Saturday, November 28th, 2009

[IMAGE] Pacific Tree frog

…click to listen:

…about the music

Rain croak.

The embossed lettering atop my trash can instructs, “para que no entren los animales… lock the darn lid.” (my translation). Sure, the clever handles prevent raccoons and deer from enjoying the leftovers, but there is no stopping the renegade Pacific Tree frogs, who don’t read Spanish.
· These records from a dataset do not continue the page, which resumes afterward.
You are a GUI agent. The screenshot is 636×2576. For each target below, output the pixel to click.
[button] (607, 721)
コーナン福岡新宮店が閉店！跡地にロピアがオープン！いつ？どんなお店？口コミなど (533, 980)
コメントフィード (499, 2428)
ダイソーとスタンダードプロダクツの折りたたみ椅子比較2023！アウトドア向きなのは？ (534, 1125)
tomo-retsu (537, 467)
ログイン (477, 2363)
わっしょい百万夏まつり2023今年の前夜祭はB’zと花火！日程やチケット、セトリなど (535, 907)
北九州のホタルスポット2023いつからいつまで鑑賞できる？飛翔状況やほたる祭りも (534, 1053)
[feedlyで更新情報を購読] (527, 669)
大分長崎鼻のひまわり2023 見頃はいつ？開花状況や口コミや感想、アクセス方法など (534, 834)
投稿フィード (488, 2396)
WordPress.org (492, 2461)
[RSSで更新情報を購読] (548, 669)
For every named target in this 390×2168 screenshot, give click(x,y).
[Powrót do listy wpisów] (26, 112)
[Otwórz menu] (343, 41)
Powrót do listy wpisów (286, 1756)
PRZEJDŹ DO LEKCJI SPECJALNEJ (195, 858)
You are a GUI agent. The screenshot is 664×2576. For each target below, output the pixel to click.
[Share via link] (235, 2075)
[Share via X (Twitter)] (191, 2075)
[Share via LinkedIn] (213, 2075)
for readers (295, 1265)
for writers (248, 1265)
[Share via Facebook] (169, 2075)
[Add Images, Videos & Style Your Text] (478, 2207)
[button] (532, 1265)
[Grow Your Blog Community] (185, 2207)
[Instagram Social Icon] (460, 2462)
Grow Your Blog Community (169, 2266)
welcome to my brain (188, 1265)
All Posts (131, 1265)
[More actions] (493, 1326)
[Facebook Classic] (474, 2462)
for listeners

My studio window is wide open on this quiet, mild, grey Sunday, and I’m surrounded by the delightful and insistent commentary of many little frogs as I type this. They love this weather. Or maybe they despise it, and are whining. I can’t tell because I haven’t signed up for the Berlitz course in Amphibianese. Against a hazy, shifting ceiling, the grass and the trees are green, and remain so throughout the winter. Even in winter, it rarely looks bleak here because of two things: the perpetual verdant landscape, and the fact that ninety percent of the time, even our grey weather offers fluffy, three-dimensional clouds in varying hues, giving visual depth and movement to the sky. It really is quite poetic. The frogs provide the text. I keep my window open, to steal the music.

Taking flight

Monday, November 23rd, 2009

[IMAGE] Kenmore Air view

…click to listen:

…about the music

Moving. Always.

Yes, home again. After 17 days on the road. In the air, in hotels, in meetings, in rehearsals, in concert halls, in lecture halls, in receptions, in universities, in homes and apartments, in museums, in trains and cars and ferries and buses and taxicabs, in restaurants and bars and coffee houses and clubs, in elevators and up and down stairs and escalators and sidewalks and sometimes wondering where the heck I was going but all-times having a great time getting there and back.

Next week I begin another trip. Five cities. Six planes. Eighteen days.
I will be looking up at trees for partridges.

Colors of home

Wednesday, November 4th, 2009

[IMAGE] sunset

…click to listen:

…about the music

Places of life and longing.

Above, the view from a friend’s house on the north end of San Juan Island, looking straight out to the Southern Gulf Islands of British Columbia and straight in to the universe. As I relaxed in one of those chairs, I was convinced that were this my home I would get absolutely no work done whatsoever.

Below, the full, intoxicatingly scented bloom of the island’s biggest lavender farm. Yes, it smells like it looks: instant calm. The web hasn’t figured out how to download that to your desktop yet. You’ll like it when I can put a little button on this blog screen that invites you to “click here” to experience the e-romatic wonder of this place. Now that’s how to reach an audience! Or, depending on what odors one offers, how to instantly repel them.

[IMAGE] lavender farm

And here, one of my frequent visitors (or, music critics). He and his big ears keep coming back, as if to check to see if I’ll ever get it right. I mean, seriously: just look at the utter exasperation on his face.

[IMAGE] visitor

Orange, purple, green, brown and all the other parts of the spectrum make up one beautiful aspect of my life. It’s pretty fascinating to embrace a bifurcated existence: one that’s remote and rural, and another that takes me from city after city– every month. Writing music, then talking about it in all those places. And, back again. I thrive on this balance, and post these snapshots not only to share the scenes with you, but to remind me what awaits in 17 days when I return from the five-state journey my 22″ roll-on and I start in the morning (uh, I think that might be the states of: confusion [where am I right now?], momentary panic [where did I place my boarding pass?], general bliss [what friendly people!] , illusion [surely they get what I’m talking about…uh… no?] and calm [yes, I’d love another glass, thank you]). I’ll try to post something here from the road while I’m traveling. No matter what state I happen to be in.